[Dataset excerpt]
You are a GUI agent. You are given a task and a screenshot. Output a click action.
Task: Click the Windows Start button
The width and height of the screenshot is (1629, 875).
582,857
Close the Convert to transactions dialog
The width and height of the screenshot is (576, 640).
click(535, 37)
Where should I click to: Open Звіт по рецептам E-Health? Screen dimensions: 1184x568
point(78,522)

## Task to carry out
Update the lines above so that "GUI agent" reads "desktop assistant", and leave everything else as it is.

## Worked solution
You are a desktop assistant. You are given a task and a screenshot. Output a click action.
Task: Click the Windows Start button
The width and height of the screenshot is (1629, 875).
582,857
Close the Convert to transactions dialog
The width and height of the screenshot is (576, 640).
click(535, 37)
Where should I click to: Open Звіт по рецептам E-Health? Screen dimensions: 1184x568
point(78,522)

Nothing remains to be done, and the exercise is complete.